(Stored items)

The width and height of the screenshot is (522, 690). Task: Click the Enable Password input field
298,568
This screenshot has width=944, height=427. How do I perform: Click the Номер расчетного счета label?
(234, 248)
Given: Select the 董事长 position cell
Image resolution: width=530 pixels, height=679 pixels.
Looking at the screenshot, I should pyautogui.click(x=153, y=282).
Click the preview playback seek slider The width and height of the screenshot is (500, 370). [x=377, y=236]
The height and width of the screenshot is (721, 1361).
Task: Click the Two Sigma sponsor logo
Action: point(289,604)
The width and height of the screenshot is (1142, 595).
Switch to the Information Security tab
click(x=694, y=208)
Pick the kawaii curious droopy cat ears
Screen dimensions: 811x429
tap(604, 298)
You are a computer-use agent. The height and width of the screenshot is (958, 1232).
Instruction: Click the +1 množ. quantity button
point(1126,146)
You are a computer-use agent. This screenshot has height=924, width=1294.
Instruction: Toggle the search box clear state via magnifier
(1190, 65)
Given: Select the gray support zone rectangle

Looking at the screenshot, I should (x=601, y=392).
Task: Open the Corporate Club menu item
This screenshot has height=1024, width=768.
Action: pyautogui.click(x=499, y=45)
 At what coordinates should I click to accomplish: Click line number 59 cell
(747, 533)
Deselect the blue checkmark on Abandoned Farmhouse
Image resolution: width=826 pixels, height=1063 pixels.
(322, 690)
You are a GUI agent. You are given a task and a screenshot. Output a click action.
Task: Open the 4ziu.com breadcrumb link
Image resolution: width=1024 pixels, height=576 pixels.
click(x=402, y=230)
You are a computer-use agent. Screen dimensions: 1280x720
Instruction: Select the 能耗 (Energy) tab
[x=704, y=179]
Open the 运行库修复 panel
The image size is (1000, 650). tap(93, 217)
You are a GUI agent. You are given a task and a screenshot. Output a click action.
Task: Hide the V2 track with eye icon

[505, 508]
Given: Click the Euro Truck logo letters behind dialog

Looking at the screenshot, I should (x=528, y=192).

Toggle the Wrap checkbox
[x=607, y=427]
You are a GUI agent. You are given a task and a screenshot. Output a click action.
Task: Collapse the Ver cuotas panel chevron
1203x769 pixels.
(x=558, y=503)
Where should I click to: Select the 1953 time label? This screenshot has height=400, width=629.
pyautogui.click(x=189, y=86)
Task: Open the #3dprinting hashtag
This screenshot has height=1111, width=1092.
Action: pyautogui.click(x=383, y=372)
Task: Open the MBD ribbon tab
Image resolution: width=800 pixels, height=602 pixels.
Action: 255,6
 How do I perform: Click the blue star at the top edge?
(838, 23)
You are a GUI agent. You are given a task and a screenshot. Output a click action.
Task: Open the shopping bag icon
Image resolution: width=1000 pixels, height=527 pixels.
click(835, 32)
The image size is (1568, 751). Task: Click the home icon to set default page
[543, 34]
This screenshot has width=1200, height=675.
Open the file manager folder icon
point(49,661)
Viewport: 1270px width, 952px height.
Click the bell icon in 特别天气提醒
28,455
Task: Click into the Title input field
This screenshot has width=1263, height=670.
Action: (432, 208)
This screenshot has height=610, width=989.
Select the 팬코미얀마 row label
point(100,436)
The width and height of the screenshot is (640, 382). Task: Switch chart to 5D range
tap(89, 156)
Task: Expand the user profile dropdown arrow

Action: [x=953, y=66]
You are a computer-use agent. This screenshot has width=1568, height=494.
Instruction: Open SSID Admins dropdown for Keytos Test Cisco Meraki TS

-- TASK INSTRUCTIONS --
Retype the data precisely.

-- TASK OUTPUT --
The width and height of the screenshot is (522, 690). Task: Click the Enable Password input field
298,568
This screenshot has width=944, height=427. How do I perform: Click the Номер расчетного счета label?
(234, 248)
Given: Select the 董事长 position cell
Image resolution: width=530 pixels, height=679 pixels.
Looking at the screenshot, I should pyautogui.click(x=153, y=282).
Click the preview playback seek slider The width and height of the screenshot is (500, 370). [x=377, y=236]
The height and width of the screenshot is (721, 1361).
Task: Click the Two Sigma sponsor logo
Action: point(289,604)
The width and height of the screenshot is (1142, 595).
Switch to the Information Security tab
click(x=694, y=208)
Pick the kawaii curious droopy cat ears
Screen dimensions: 811x429
tap(604, 298)
You are a computer-use agent. The height and width of the screenshot is (958, 1232).
Instruction: Click the +1 množ. quantity button
point(1126,146)
You are a computer-use agent. This screenshot has height=924, width=1294.
Instruction: Toggle the search box clear state via magnifier
(1190, 65)
Given: Select the gray support zone rectangle

Looking at the screenshot, I should (x=601, y=392).
Task: Open the Corporate Club menu item
This screenshot has height=1024, width=768.
Action: pyautogui.click(x=499, y=45)
 At what coordinates should I click to accomplish: Click line number 59 cell
(747, 533)
Deselect the blue checkmark on Abandoned Farmhouse
Image resolution: width=826 pixels, height=1063 pixels.
(322, 690)
You are a GUI agent. You are given a task and a screenshot. Output a click action.
Task: Open the 4ziu.com breadcrumb link
Image resolution: width=1024 pixels, height=576 pixels.
click(x=402, y=230)
You are a computer-use agent. Screen dimensions: 1280x720
Instruction: Select the 能耗 (Energy) tab
[x=704, y=179]
Open the 运行库修复 panel
The image size is (1000, 650). tap(93, 217)
You are a GUI agent. You are given a task and a screenshot. Output a click action.
Task: Hide the V2 track with eye icon

[505, 508]
Given: Click the Euro Truck logo letters behind dialog

Looking at the screenshot, I should (x=528, y=192).

Toggle the Wrap checkbox
[x=607, y=427]
You are a GUI agent. You are given a task and a screenshot. Output a click action.
Task: Collapse the Ver cuotas panel chevron
1203x769 pixels.
(x=558, y=503)
Where should I click to: Select the 1953 time label? This screenshot has height=400, width=629.
pyautogui.click(x=189, y=86)
Task: Open the #3dprinting hashtag
This screenshot has height=1111, width=1092.
Action: pyautogui.click(x=383, y=372)
Task: Open the MBD ribbon tab
Image resolution: width=800 pixels, height=602 pixels.
Action: 255,6
 How do I perform: Click the blue star at the top edge?
(838, 23)
You are a GUI agent. You are given a task and a screenshot. Output a click action.
Task: Open the shopping bag icon
Image resolution: width=1000 pixels, height=527 pixels.
click(835, 32)
The image size is (1568, 751). Task: Click the home icon to set default page
[543, 34]
This screenshot has width=1200, height=675.
Open the file manager folder icon
point(49,661)
Viewport: 1270px width, 952px height.
Click the bell icon in 特别天气提醒
28,455
Task: Click into the Title input field
This screenshot has width=1263, height=670.
Action: (432, 208)
This screenshot has height=610, width=989.
Select the 팬코미얀마 row label
point(100,436)
The width and height of the screenshot is (640, 382). Task: Switch chart to 5D range
tap(89, 156)
Task: Expand the user profile dropdown arrow

Action: [x=953, y=66]
You are a computer-use agent. This screenshot has width=1568, height=494.
Instruction: Open SSID Admins dropdown for Keytos Test Cisco Meraki TS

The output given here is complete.